» Work request:
Only the lines from the one containing "Select recent Blank" through the end of the entries are wanted, retyped exactly and without pictures.
[[ Data records open ]]
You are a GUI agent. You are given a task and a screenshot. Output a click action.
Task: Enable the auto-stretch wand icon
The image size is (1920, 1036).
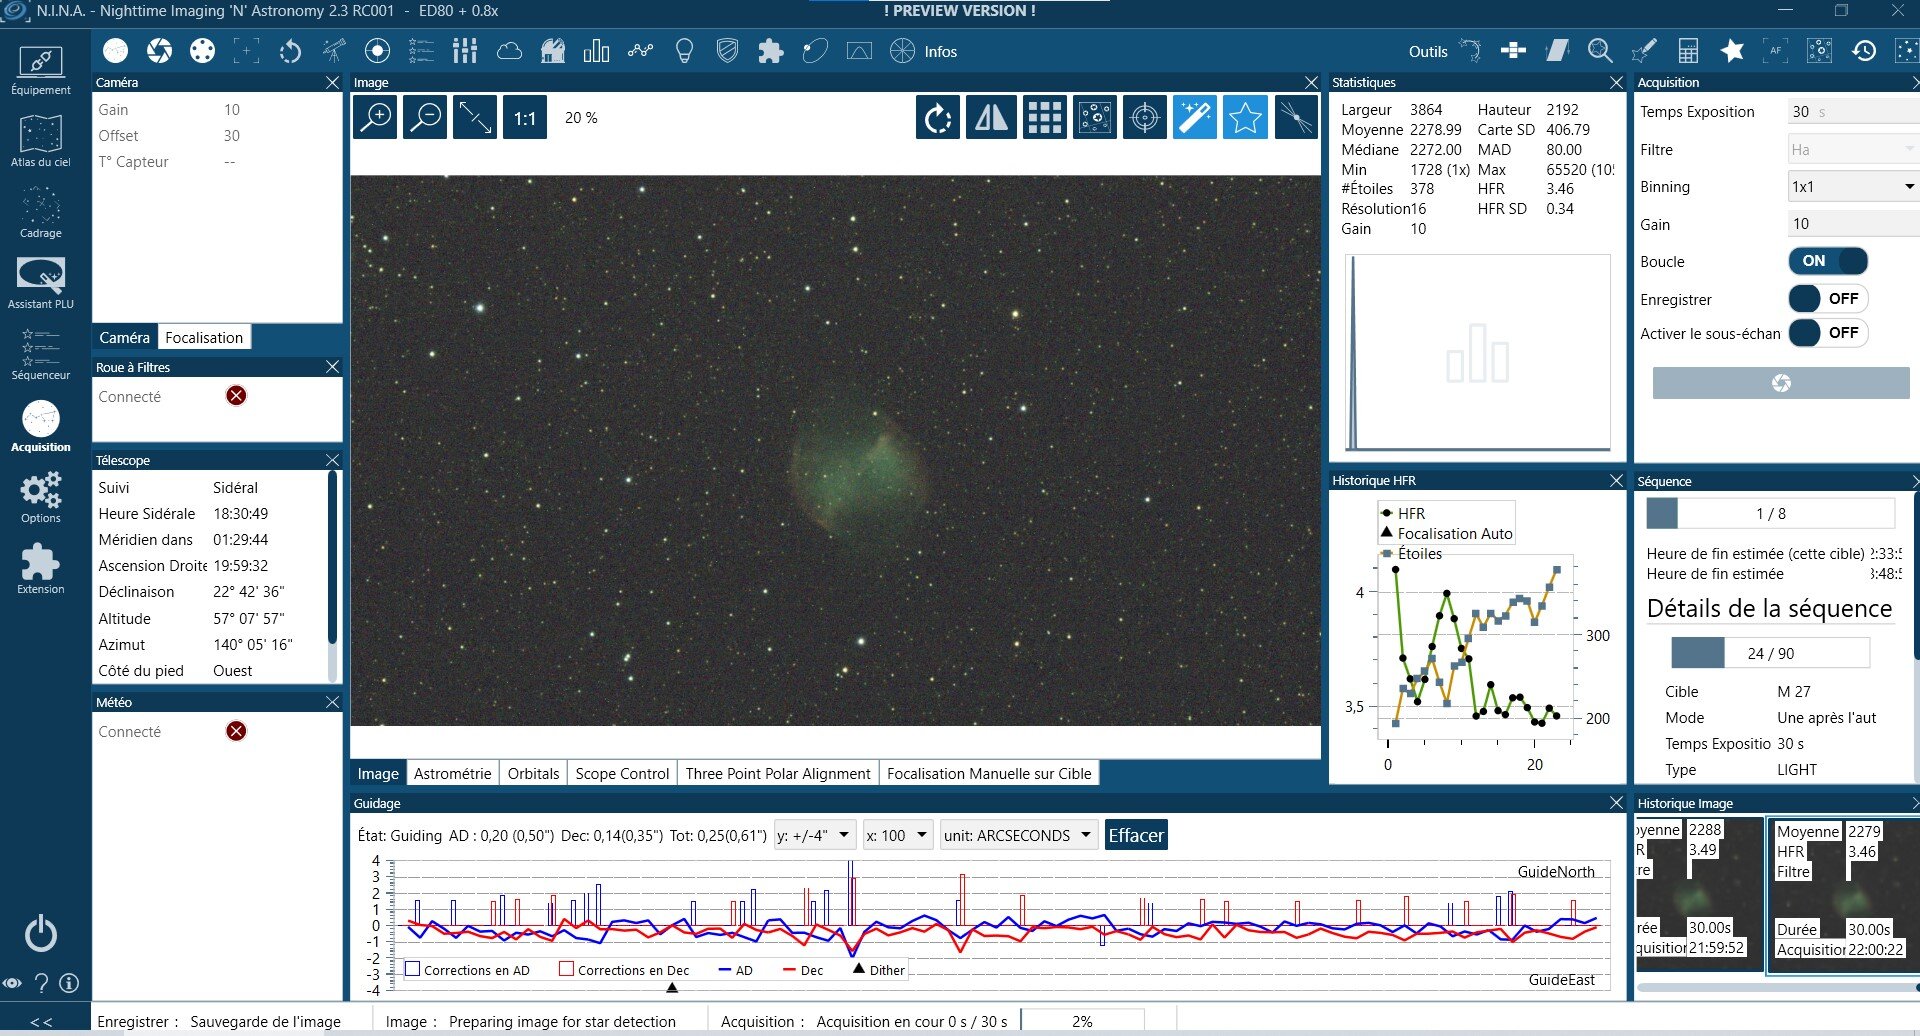(x=1194, y=118)
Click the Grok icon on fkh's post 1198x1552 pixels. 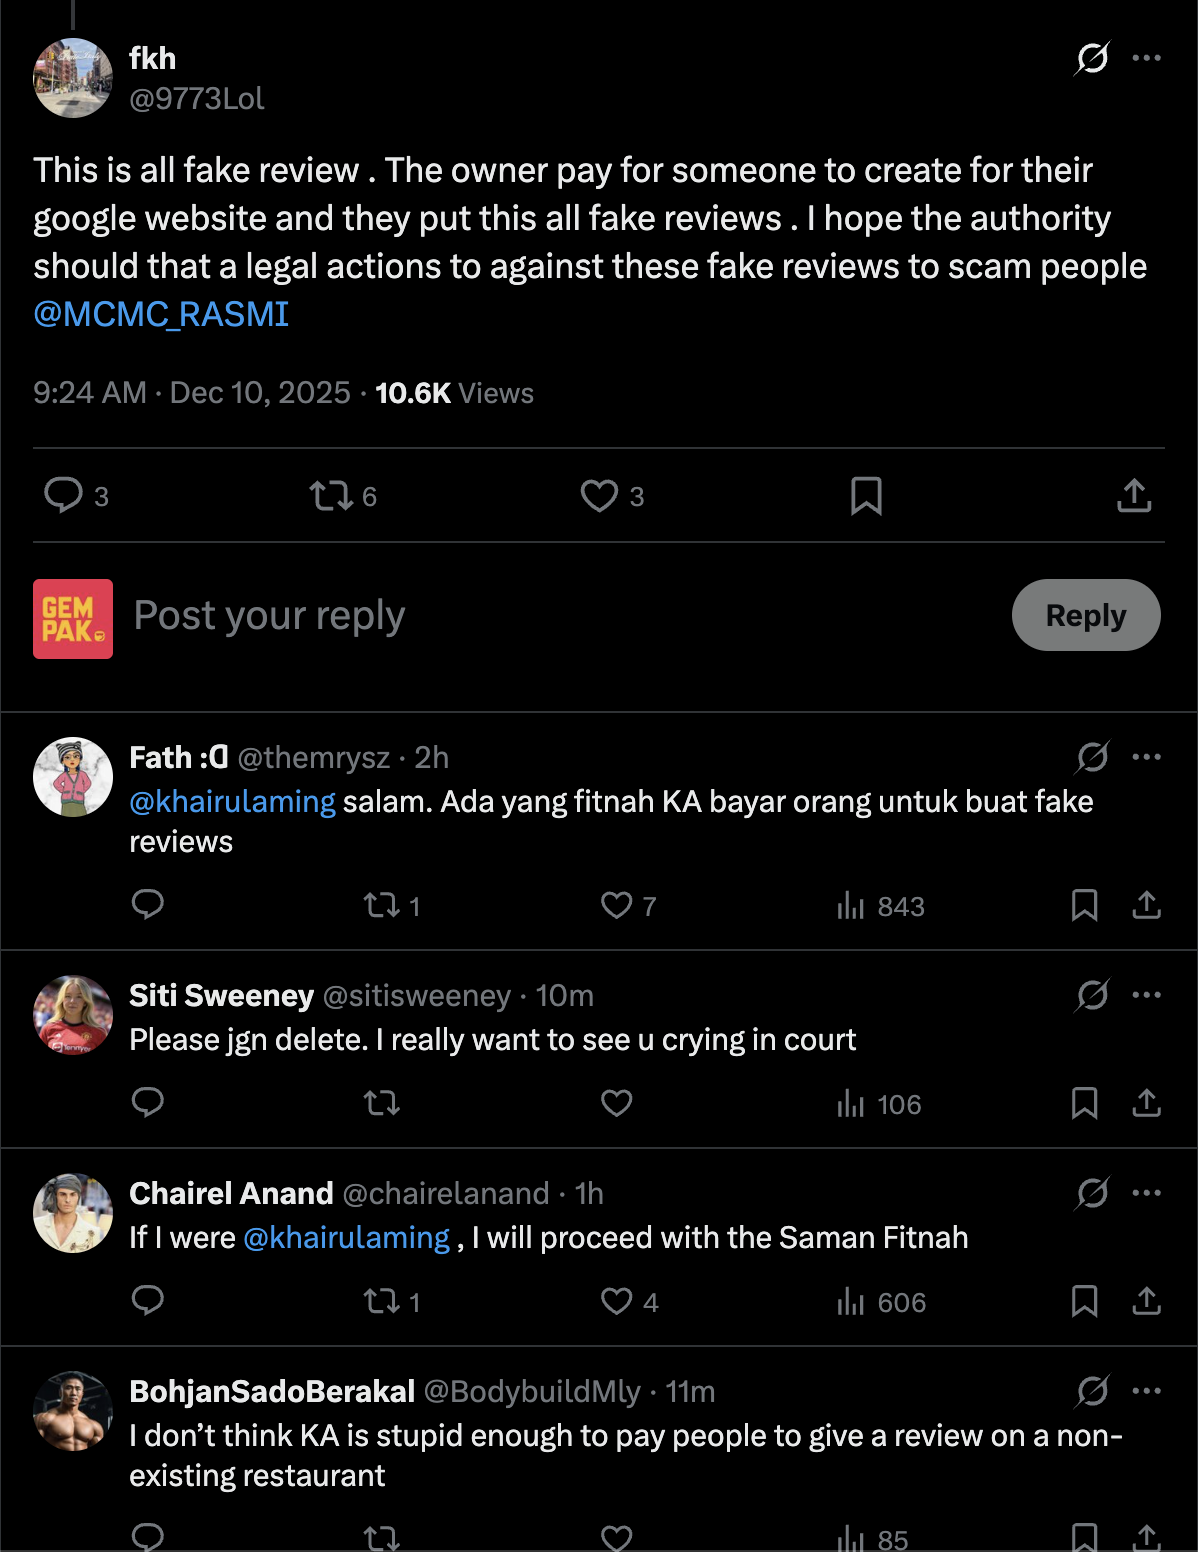1092,58
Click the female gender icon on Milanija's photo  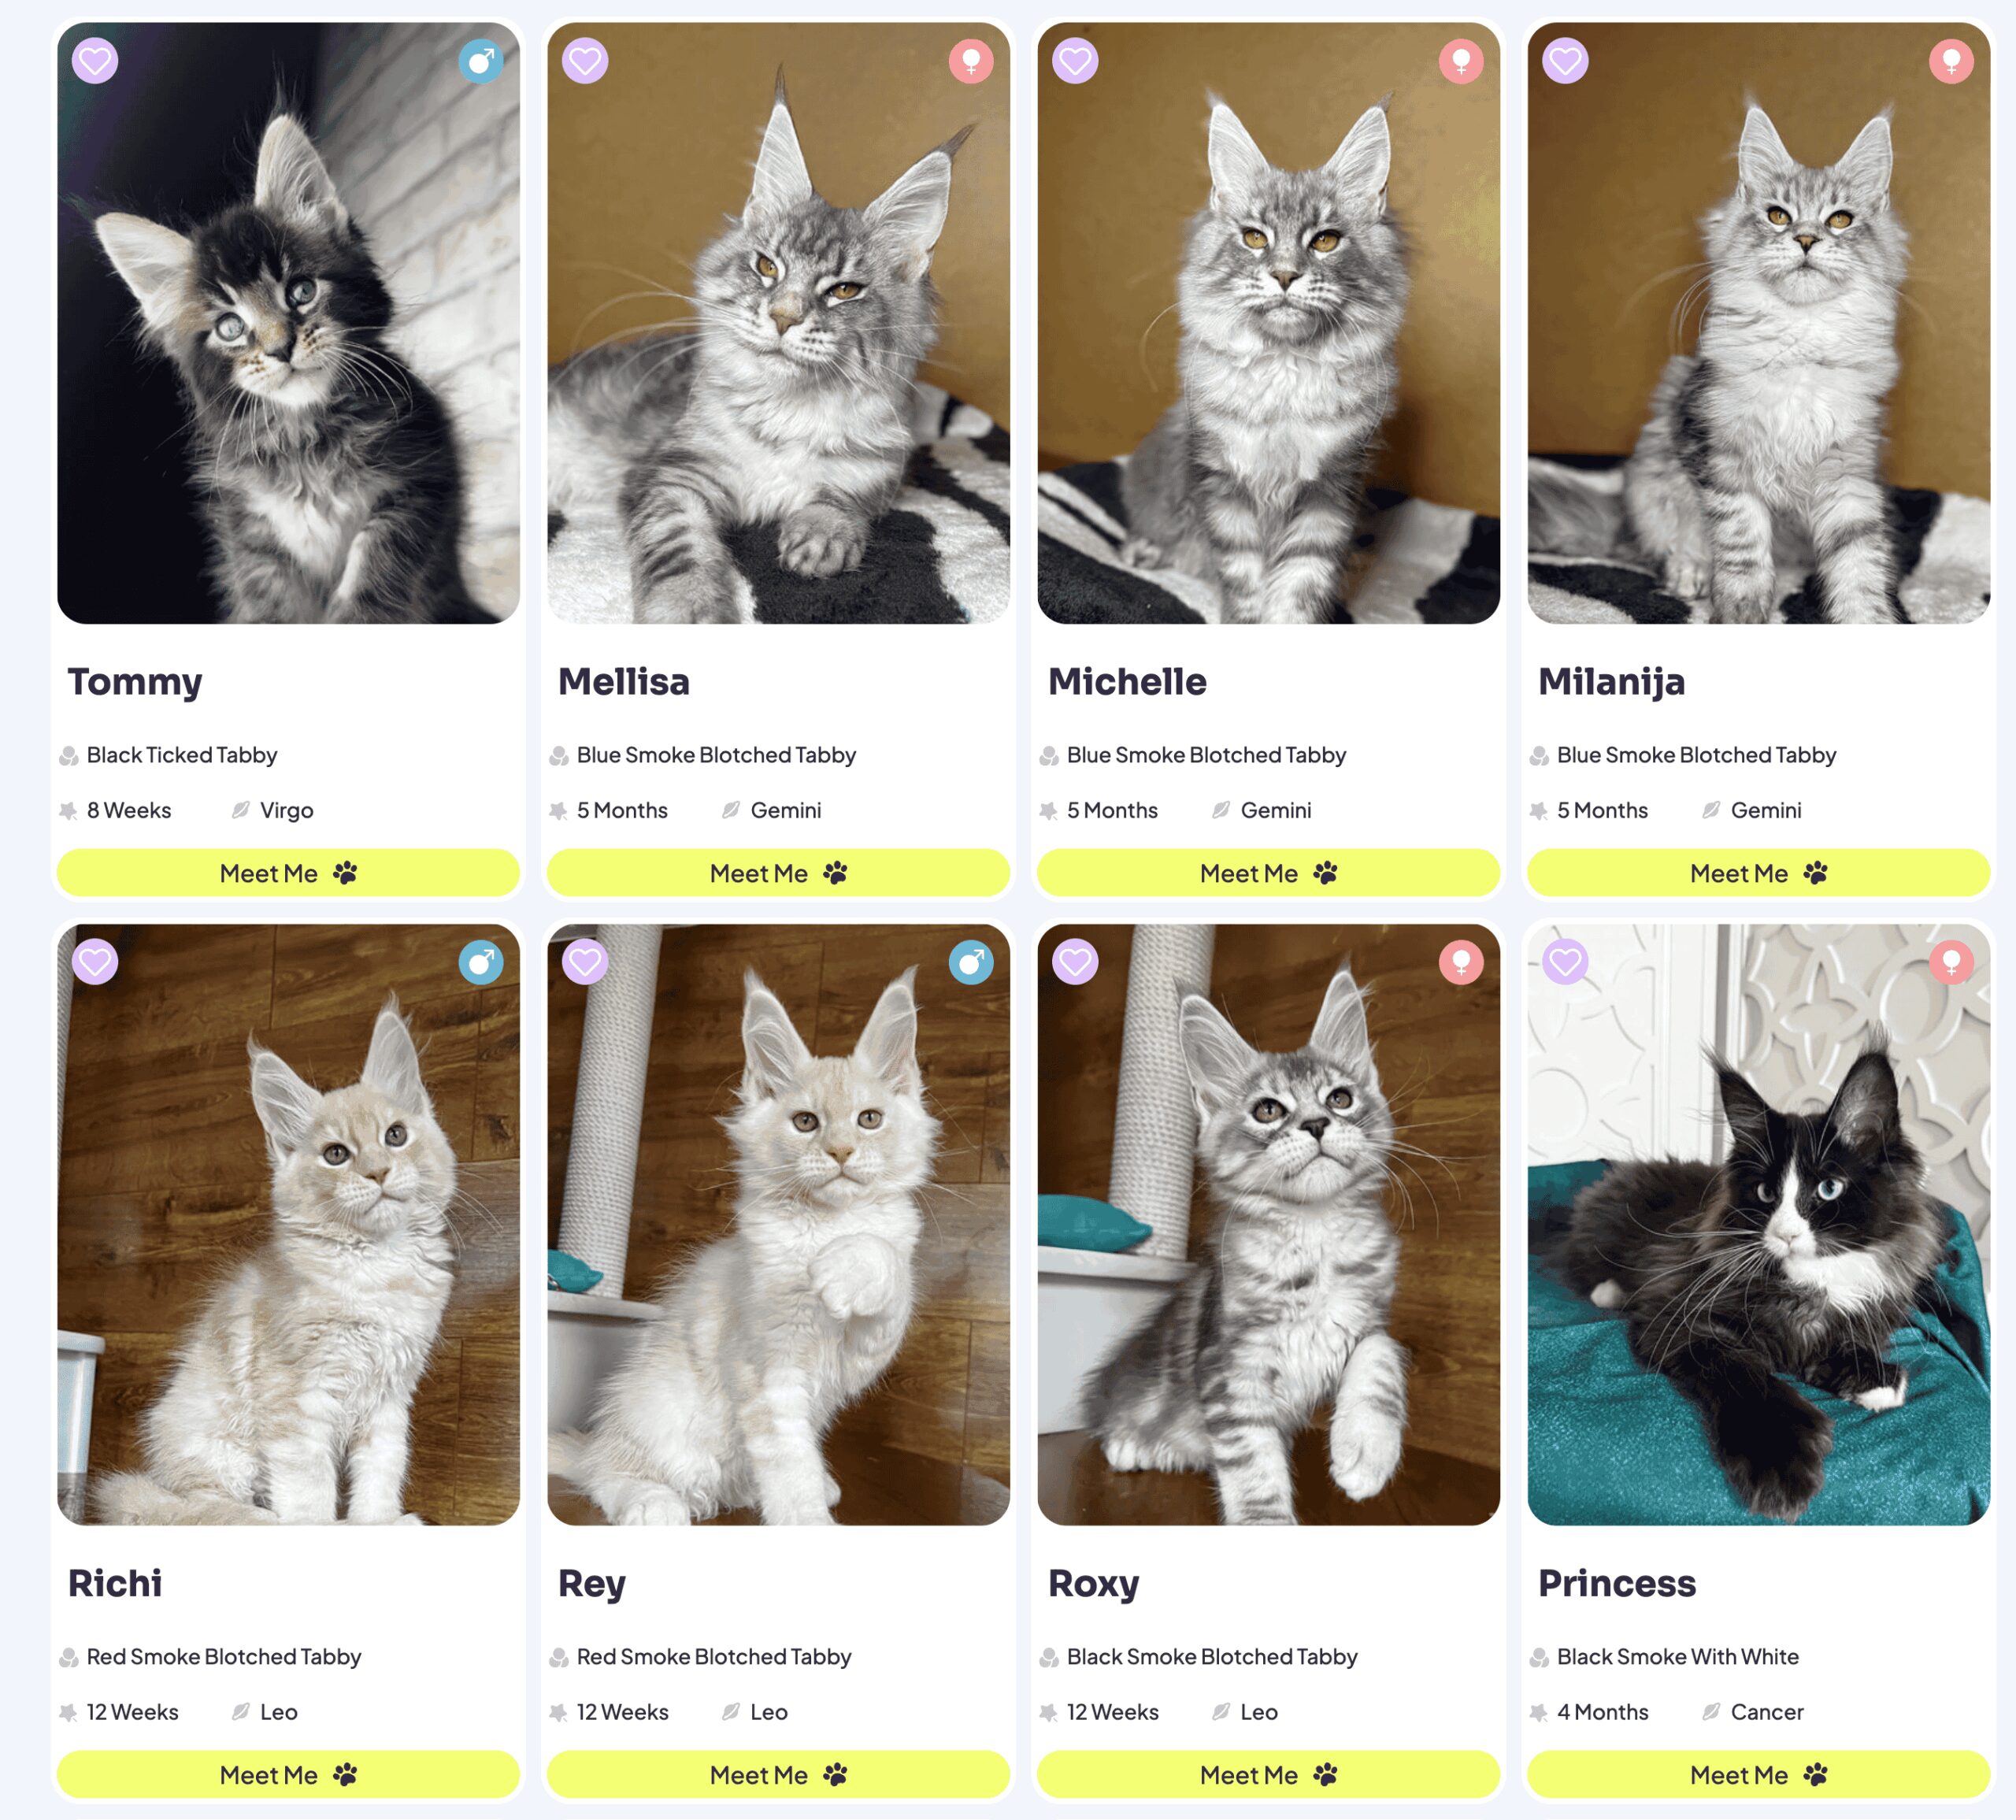1951,61
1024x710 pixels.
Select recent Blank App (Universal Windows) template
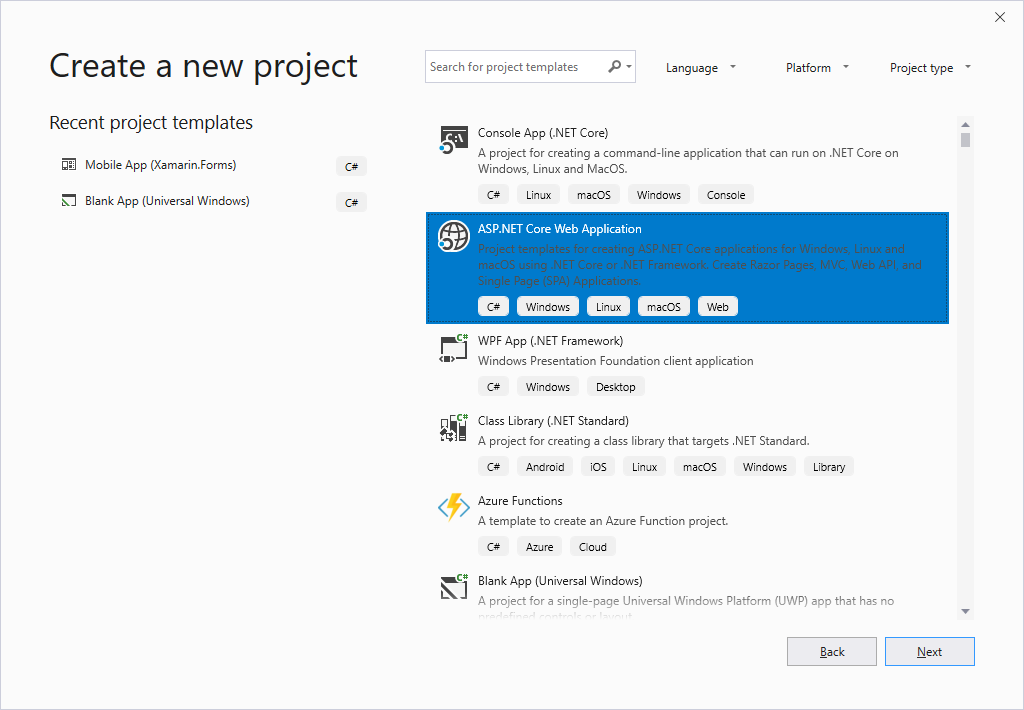pyautogui.click(x=167, y=201)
[[ Data records closed ]]
» Problem solution:
Select recent Blank App (Universal Windows) template
pyautogui.click(x=167, y=201)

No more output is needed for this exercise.